Merge incremental upgrades to allow endless upgrading
While investigating overlayfs (#8415) an idea was proposed to work
around its filesystem stacking limitation of two that also would have
the added benefit of allowing a Tails installation to be incrementally
upgraded essentially endlessly, instead of just 4-5 times as currently
restricted by the Tails
partition size.
The basic idea is to stop stacking the IUKs’ squashfs:es but instead merge the new ones into the old one. To keep down the space requirements (which translates into RAM requirements in our setting) while doing the upgrade we’d want to modify the old squashfs on a file-by-file basis (the CPU (and hence time) requirements would be increased a lot though due to the extensive re-compression needed). We’d have to deal with deleted/whiteout:ed files some how too, of course.

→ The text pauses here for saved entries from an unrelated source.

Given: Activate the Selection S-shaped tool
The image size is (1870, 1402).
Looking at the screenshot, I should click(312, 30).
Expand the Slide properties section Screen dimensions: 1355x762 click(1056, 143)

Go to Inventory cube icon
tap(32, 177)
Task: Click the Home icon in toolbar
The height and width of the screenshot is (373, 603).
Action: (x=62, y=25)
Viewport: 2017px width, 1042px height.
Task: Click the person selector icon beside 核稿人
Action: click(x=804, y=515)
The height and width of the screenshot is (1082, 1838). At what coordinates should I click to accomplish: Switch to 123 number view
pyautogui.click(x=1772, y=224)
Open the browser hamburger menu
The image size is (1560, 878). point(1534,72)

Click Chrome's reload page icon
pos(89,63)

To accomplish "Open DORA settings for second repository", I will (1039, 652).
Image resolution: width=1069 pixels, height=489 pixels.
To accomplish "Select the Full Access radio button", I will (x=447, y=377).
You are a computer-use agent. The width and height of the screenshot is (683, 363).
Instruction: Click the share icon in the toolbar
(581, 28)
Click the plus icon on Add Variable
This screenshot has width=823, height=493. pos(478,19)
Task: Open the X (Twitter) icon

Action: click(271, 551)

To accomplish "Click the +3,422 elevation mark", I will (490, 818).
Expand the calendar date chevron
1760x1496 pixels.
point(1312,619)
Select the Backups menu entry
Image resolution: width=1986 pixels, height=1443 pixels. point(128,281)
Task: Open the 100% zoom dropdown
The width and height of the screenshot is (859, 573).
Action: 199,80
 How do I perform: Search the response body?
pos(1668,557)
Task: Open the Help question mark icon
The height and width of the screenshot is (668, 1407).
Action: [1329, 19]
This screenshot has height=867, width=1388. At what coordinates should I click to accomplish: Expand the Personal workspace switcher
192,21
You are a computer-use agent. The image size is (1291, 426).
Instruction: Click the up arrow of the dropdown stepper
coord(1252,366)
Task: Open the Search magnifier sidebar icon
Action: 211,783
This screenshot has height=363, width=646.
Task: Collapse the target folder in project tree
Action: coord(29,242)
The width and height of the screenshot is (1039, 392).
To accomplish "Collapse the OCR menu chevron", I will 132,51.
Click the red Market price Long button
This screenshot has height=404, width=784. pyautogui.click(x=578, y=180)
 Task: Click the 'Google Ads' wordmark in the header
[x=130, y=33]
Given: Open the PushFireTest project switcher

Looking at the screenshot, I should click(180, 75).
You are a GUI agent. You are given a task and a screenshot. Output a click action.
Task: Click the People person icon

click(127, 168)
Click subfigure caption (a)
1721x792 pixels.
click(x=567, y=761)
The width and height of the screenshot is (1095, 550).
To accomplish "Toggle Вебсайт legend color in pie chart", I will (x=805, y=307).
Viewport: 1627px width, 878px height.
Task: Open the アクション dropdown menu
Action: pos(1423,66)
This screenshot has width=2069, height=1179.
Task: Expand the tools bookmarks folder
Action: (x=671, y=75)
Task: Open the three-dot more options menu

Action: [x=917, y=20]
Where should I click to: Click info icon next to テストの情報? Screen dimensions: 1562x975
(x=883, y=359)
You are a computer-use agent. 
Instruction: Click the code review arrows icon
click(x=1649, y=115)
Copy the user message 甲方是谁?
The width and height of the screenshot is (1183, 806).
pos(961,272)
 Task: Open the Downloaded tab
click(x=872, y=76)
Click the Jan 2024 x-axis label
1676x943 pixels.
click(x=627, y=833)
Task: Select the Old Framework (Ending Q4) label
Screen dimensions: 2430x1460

With this approach we’d be able to upgrade Tails endlessly given that
the Tails
system partition is big enough (around 1 GiB after a “Clone
& Install” should go a long way). A further optimization to consider
would be to merge the IUK’s squashfs into the filesystem.squashfs
to
eliminate incremental upgrade disk overhead completely (then only a few
100 MiB should be enough for a long time, i.e. we could significantly
decrease the current size of the Tails
system partition).
A serious issue is that we may not be able to use squashfs any more
since mksquashfs
seemingly can only append new files to an
existing squashfs archive, but neither remove files nor modify existing
ones. In addition to squashfs the only filesystem live-boot supports
that have compression is JFFS2, which perhaps is an alternative. Other
filesystems with compression support could be considered although it’d
require us to add support for them to live-boot.
It should be noted that verifying the integrity of a Tails installation after installing incremental upgrades will become a lot harder after this.